I do have one concern with The Pursuit of Ruins. But it is also a concern that relates to much of the literature on the history of archaeology more widely. Even as this literature has become increasingly critical and nuanced, much of this work has had a tendency to reproduce the categories and value-judgments made by archaeologists both now and in the past; as, sometimes, does The Pursuit of Ruins.[3] This characteristic does not sit well with attempts to address the archaeological discipline as a phenomenon both in, and constitutive of, society at large. For instance, Bueno occasionally makes statements along the lines of “archaeology was a science in formation. It lacked the consistent, reproducible methods that we associate with any given science today” (25), “archaeological data is not open to endless interpretation” (64), and, commenting on the work of Leopoldo Batres, “rigor was never his strong suit” (78). Rigor may well not have been Batres’s strong suit. But to stress this point is to reproduce strategic—and obviously self-aggrandizing—criticisms made both by his contemporaries and by archaeologists working in Mexico today. Moreover, to talk about the lack of “consistent, reproducible methods” in archaeology is to reproduce a narrative of scientific progress that has not only been similarly strategic, but also thoroughly debunked by work in the history and sociology of science.

Towards the end of the volume, Bueno notes the importance of understanding how archaeological critiques relate to the historical context in which they were made; she also makes clear that such critiques have often been character assassinations (208). Elsewhere, she states that words like antiquity and artefact “are not neutral terms” (11). But Bueno does not escape the tension concerning how historical writing about a discipline like archaeology should proceed when much of the work that this writing currently depends upon is—at best—asymmetrical in purpose. Nor, perhaps, did she write this excellent volume with the intent of grappling with the historiography in this way, especially as the book explicitly “does not pretend to be an intellectual or institutional history of archaeology” (10). Future work, however, might do well to reflect on an issue that continues to surface (at least in this reviewer’s mind) all too regularly. In the meantime, The Pursuit of Ruins comes highly recommended.
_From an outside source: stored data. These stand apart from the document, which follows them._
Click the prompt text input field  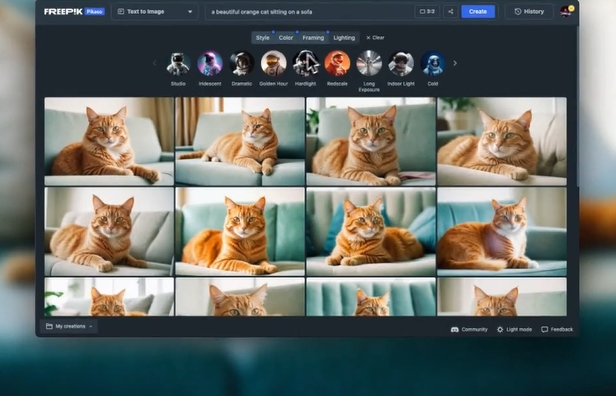[x=310, y=12]
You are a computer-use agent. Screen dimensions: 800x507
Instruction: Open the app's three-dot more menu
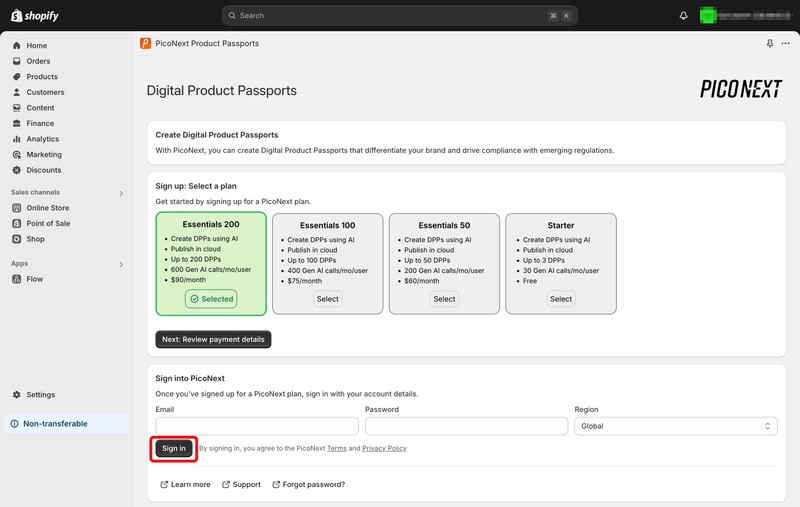pyautogui.click(x=785, y=44)
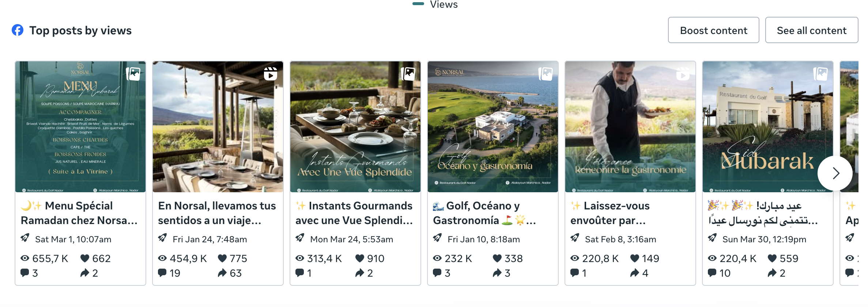
Task: Click the boost rocket icon for Sat Mar 1 post
Action: pos(25,238)
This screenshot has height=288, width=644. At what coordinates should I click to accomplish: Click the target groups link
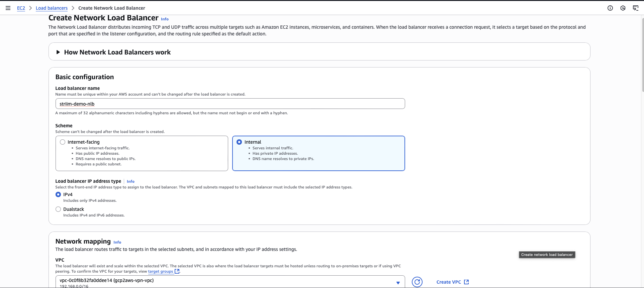[160, 271]
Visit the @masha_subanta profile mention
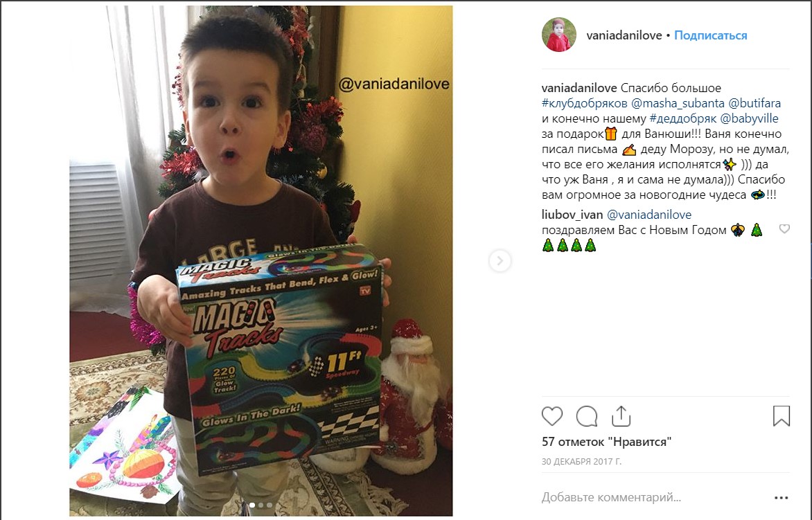The width and height of the screenshot is (812, 520). [678, 103]
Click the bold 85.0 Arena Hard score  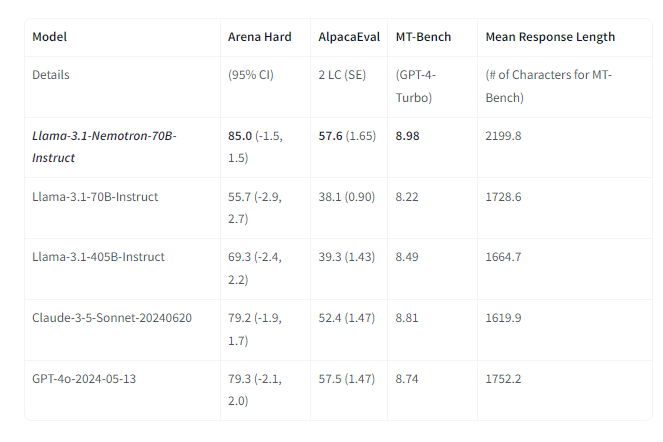tap(240, 135)
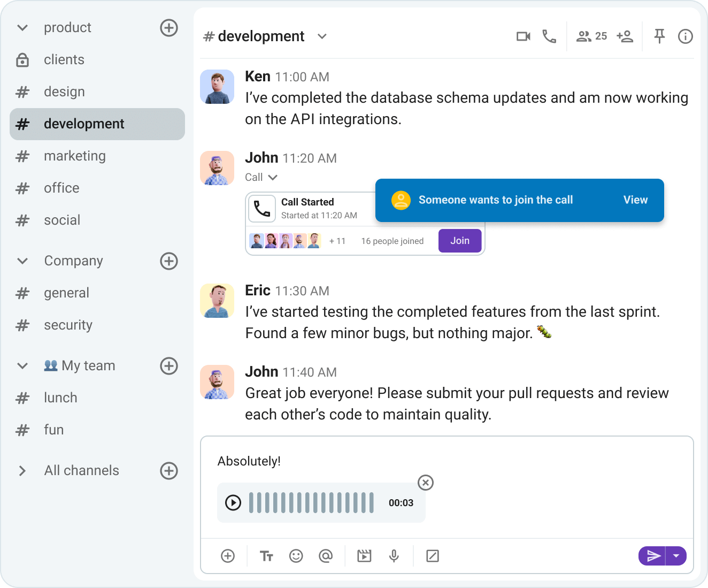This screenshot has height=588, width=708.
Task: Start a voice call via phone icon
Action: tap(549, 36)
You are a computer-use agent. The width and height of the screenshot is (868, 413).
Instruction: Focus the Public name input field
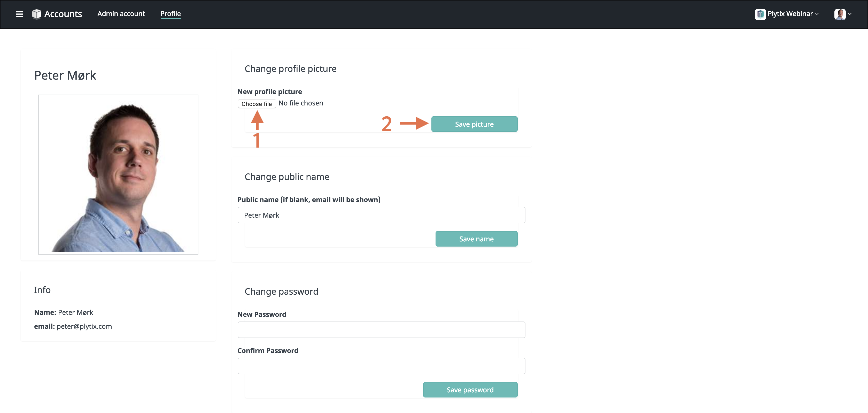tap(381, 215)
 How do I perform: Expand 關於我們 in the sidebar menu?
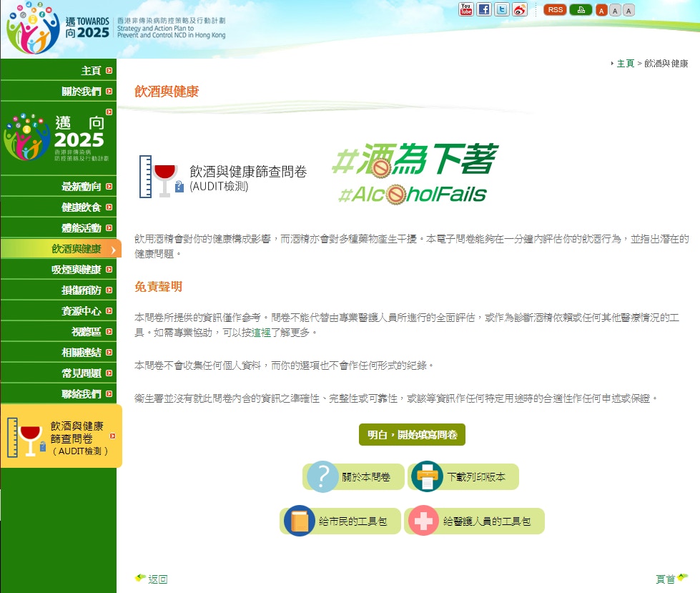pos(87,92)
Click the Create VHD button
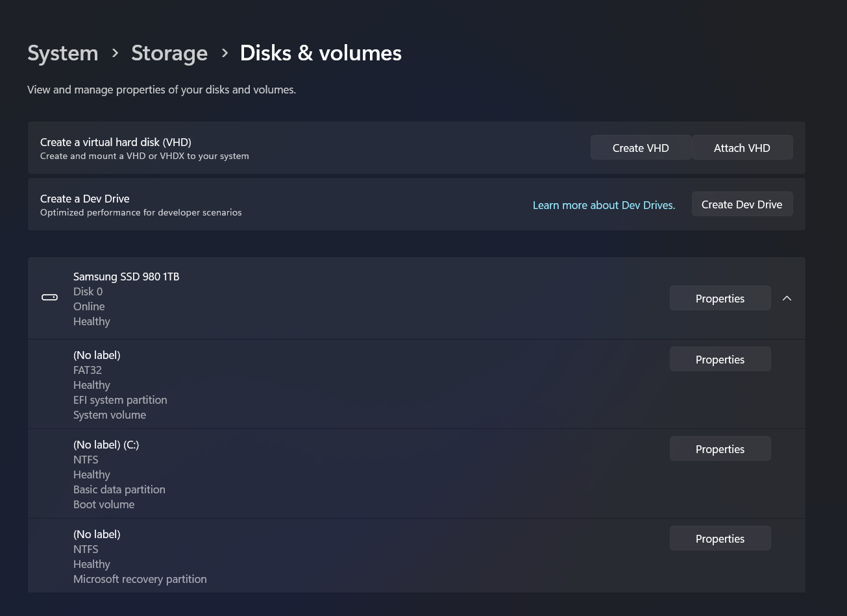 641,147
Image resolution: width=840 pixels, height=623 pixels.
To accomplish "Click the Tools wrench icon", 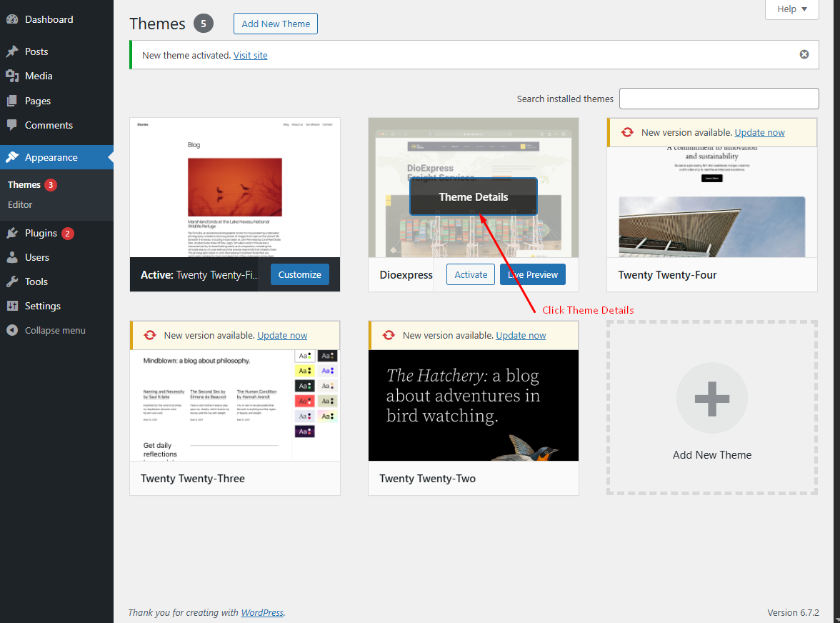I will pos(12,281).

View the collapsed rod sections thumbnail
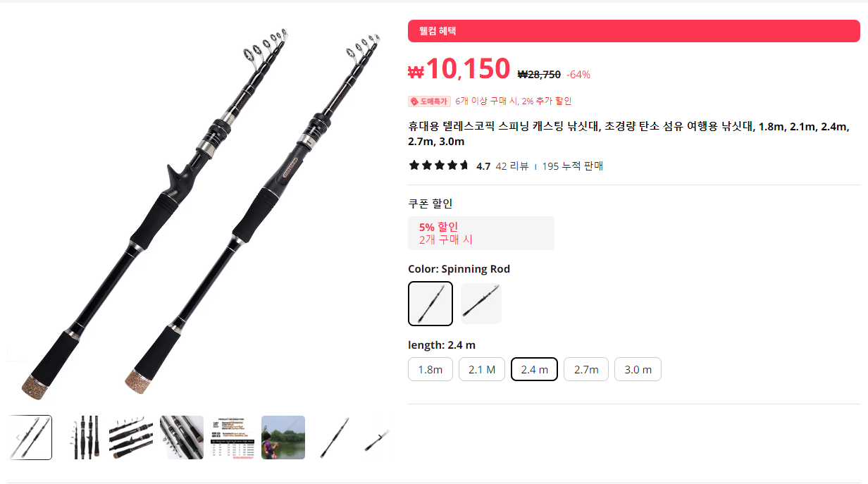point(80,438)
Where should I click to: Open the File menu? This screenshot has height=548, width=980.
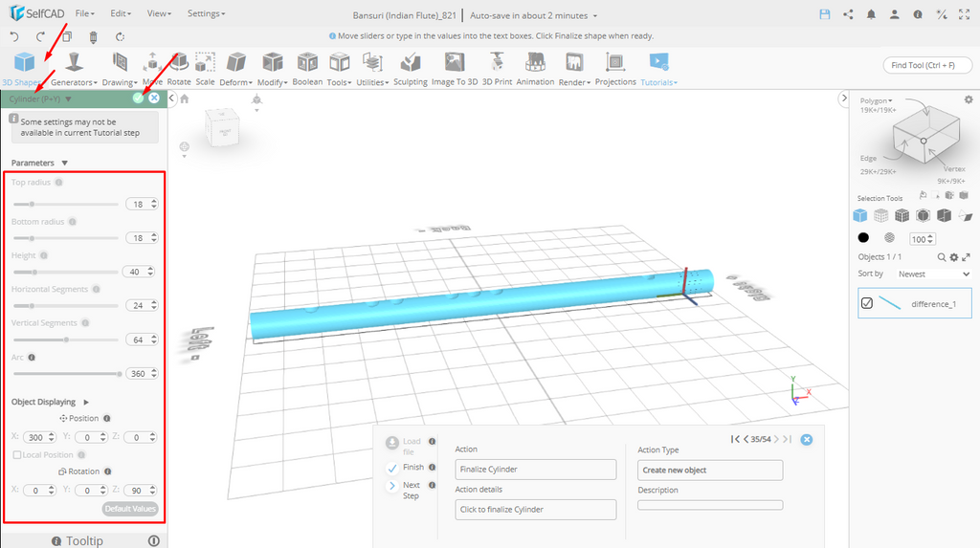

[1] Margarita Díaz-Andreu’s A World History of Nineteenth-Century Archaeology: Nationalism, Colonialism, and the Past (Oxford: Oxford University Press, 2007) offers a notable corrective to this issue, which is of course anecdotal. As an editor of the Bulletin of the History of Archaeology, however, it is my impression that the majority of submissions we receive relate to these parts of the world.

[2] See, for example, the “Focus” section on “Global Histories of Science” in Isis 101, no. 1 (2010), 95–158.

[3] One recent example of this phenomenon would be Jason Thompson’s Wonderful Things: A History of Egyptology 1: From Antiquity to 1881 (Cairo and New York: The American University in Cairo Press, 2015). A lack of critical engagement with institutional practices of archiving makes achieving a change in this situation more difficult, as Christina Riggs demonstrates in “Photography and Antiquity in the Archive, or How Howard Carter Moved the Road to the Valley of the Kings,” History of Photography 40, no. 3 (2016), 267–282.